## WHAT IS EXPECTED
Go to the line in the entries below that holds "This screenshot has height=736, width=1529." and repeat exactly from there through the line that holds "At what coordinates should I click to accomplish: Select", inclusive.

## SUPPLIED ENTRIES
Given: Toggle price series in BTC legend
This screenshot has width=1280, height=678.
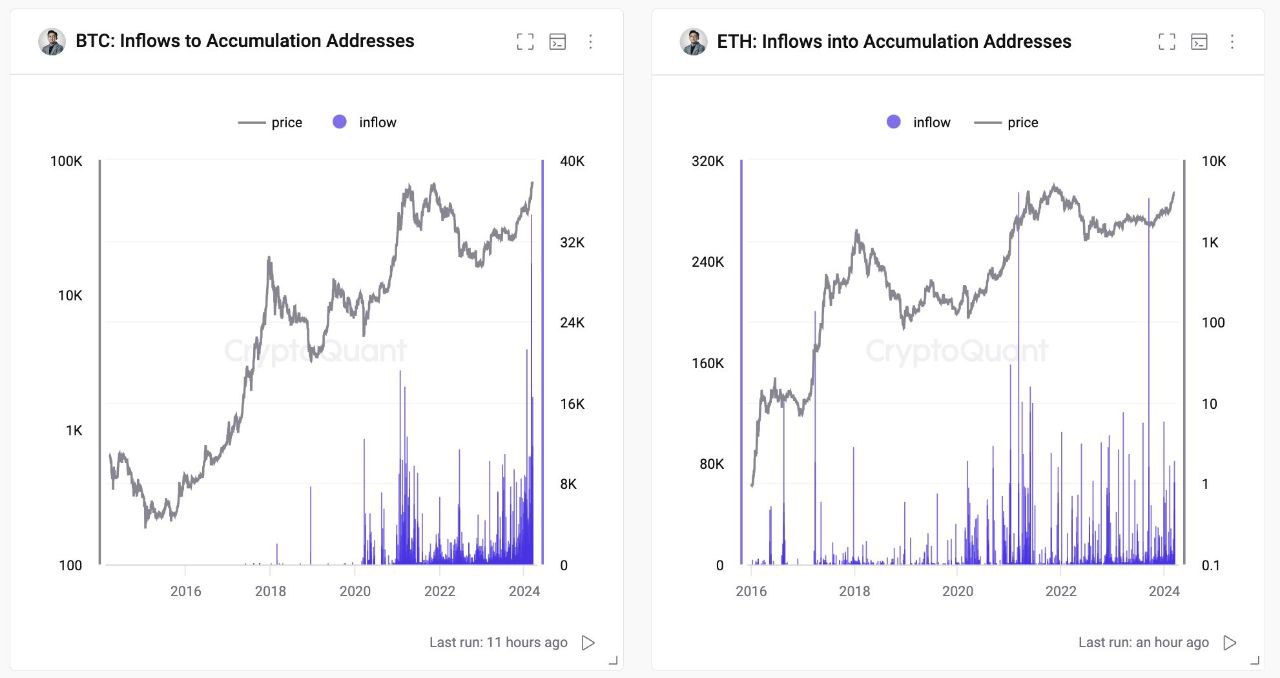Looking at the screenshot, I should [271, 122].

* * *

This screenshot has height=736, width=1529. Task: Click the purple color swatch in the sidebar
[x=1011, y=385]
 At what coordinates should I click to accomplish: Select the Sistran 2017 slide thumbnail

---

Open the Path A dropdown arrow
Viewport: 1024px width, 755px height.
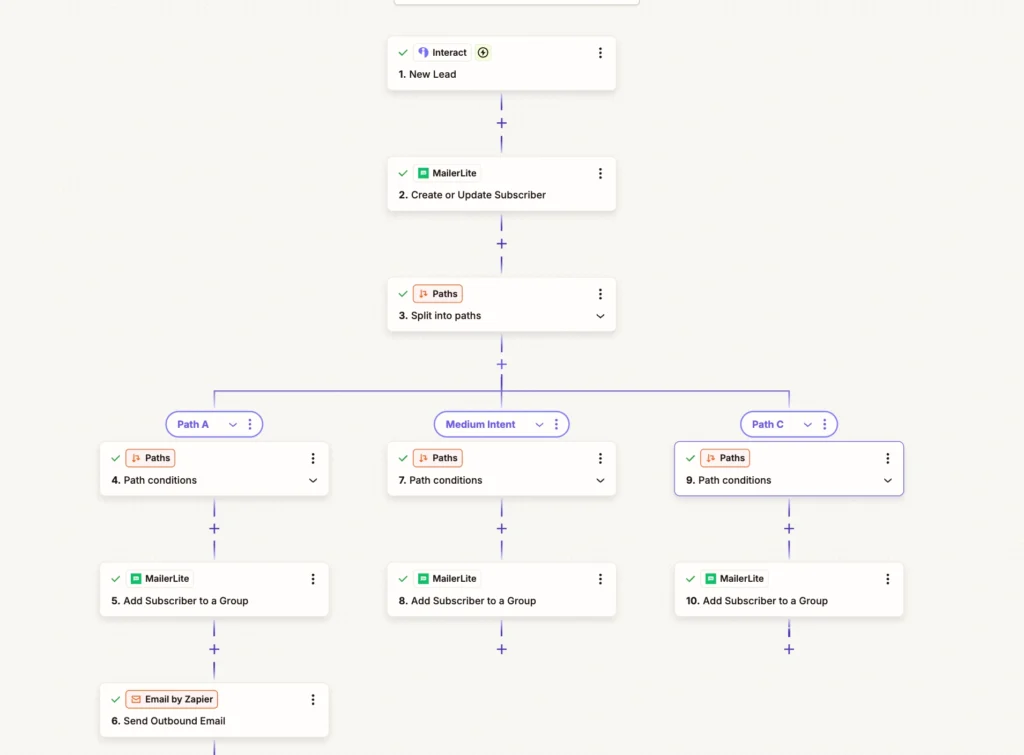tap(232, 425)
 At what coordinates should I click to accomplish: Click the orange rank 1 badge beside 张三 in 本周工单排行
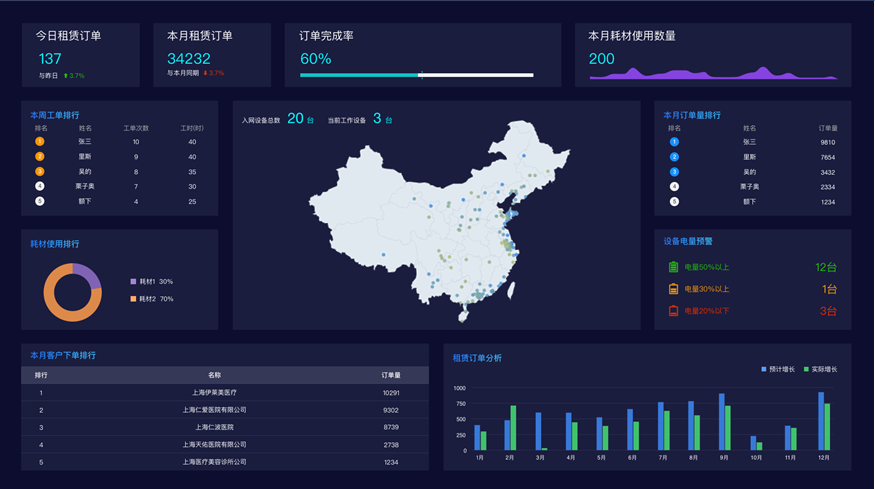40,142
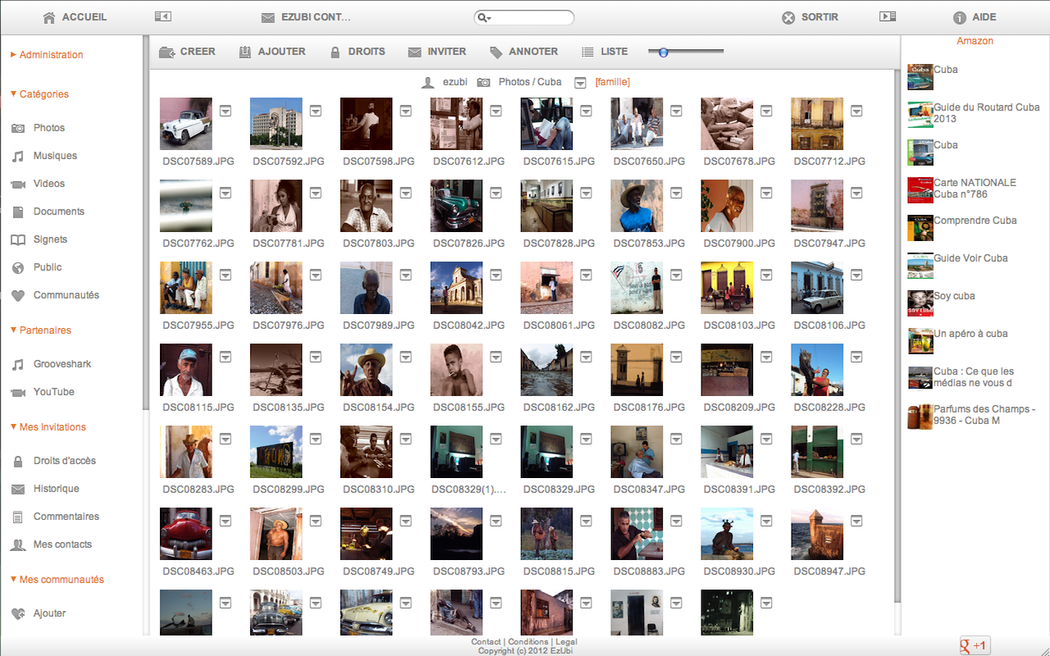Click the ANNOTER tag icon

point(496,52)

## PROBLEM SOLUTION
This screenshot has height=736, width=1529. Task: Click the purple color swatch in the sidebar
[x=1011, y=385]
 At what coordinates should I click to accomplish: Select the Sistran 2017 slide thumbnail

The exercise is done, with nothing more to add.